Washington: President Donald Trump opened his first address to a joint session of Congress on Tuesday night with remarks denouncing the killing of an Indian engineer in Kansas and said America condemns "hate and evil" in all forms.
- Trump says US condemns hate and evil in all forms
- Srinivas Kuchibhotla, 32, was shot dead in Kansas bar
- Navy veteran shouted 'get out of my country' before firing
"Recent threats targeting Jewish community centers and vandalism of Jewish cemeteries, as well as last week's shooting in Kansas City, remind us that while we may be a nation divided on policies, we are a country that stands united in condemning hate and evil in all its forms," President Trump said.

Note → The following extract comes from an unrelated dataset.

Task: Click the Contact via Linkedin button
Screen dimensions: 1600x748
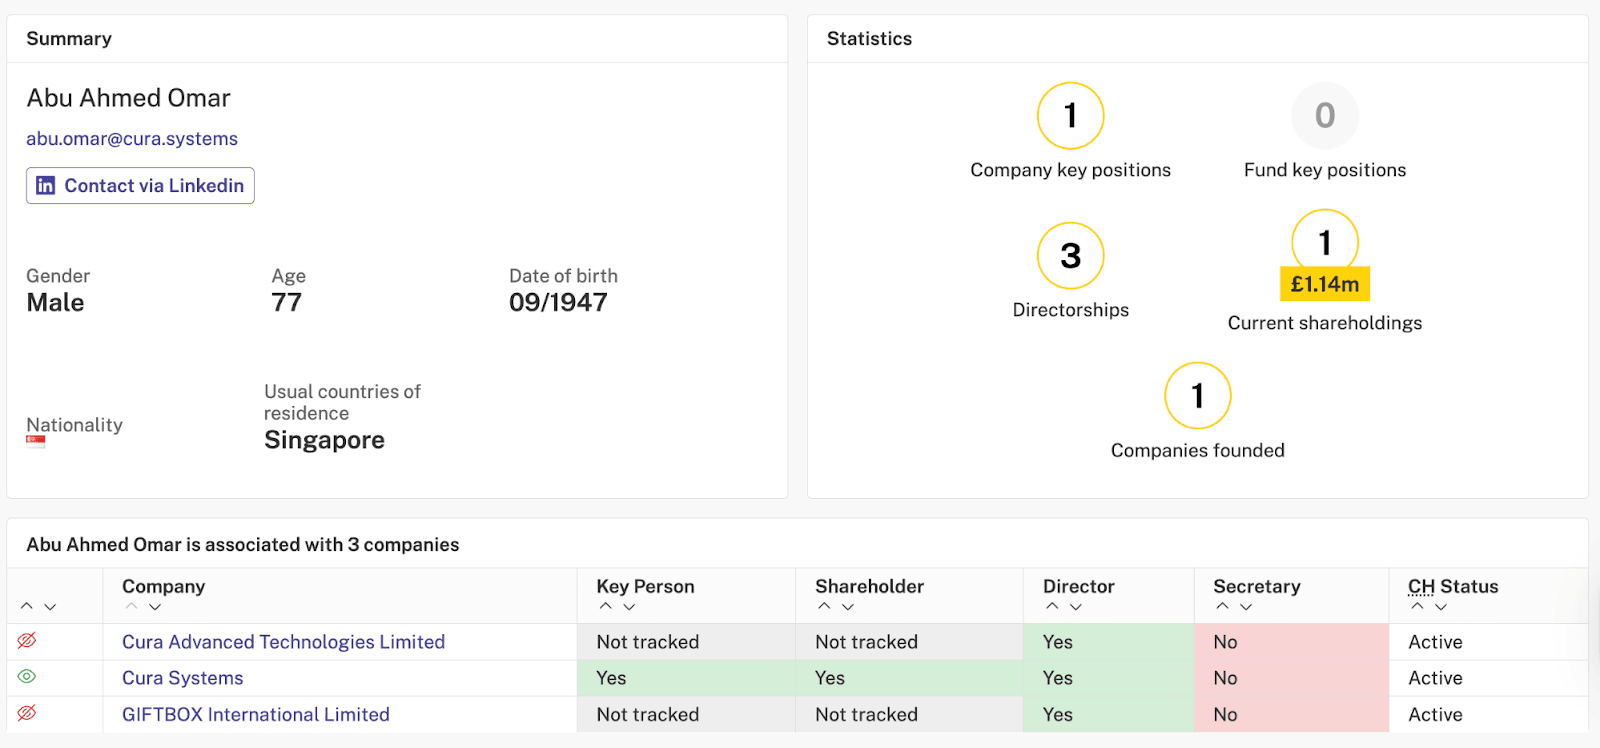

Fending off criticism that he is insensitive to racism and bigotry, he began by saying: "Tonight, as we mark the conclusion of our celebration of Black History Month, we are reminded of our nation's path toward civil rights and the work that still remains."
He continued, "Each American generation passes the torch of truth, liberty and justice - in an unbroken chain all the way down to the present. That torch is now in our hands. And we will use it to light up the world. I am here tonight to deliver a message of unity and strength, and it is a message deeply delivered from my heart."
Srinivas Kuchibhotla, a 32-year-old engineer from Hyderabad, was with his friend at a bar in Olathe town of Kansas last Wednesday when he was shot by a navy veteran. Adam Purinton, 51, allegedly yelled "get out of my country" before he opened fire.
Mr Kuchibhotla, who worked with an American multinational after graduating from the University of Texas, was killed instantly. His friend Alok Madasani and a witness who tried to stop the shooter, Ian Grillot, were injured. The shooter was caught in Missouri over five hours later, where he bragged at a bar about killing two "Middle-Eastern men".
On Monday, Hillary Clinton had called on President Trump to speak out against the shooting and tweeted, "With threats and hate crimes on the rise, we shouldn't have to tell (the President) to do his part. He must step up and speak out."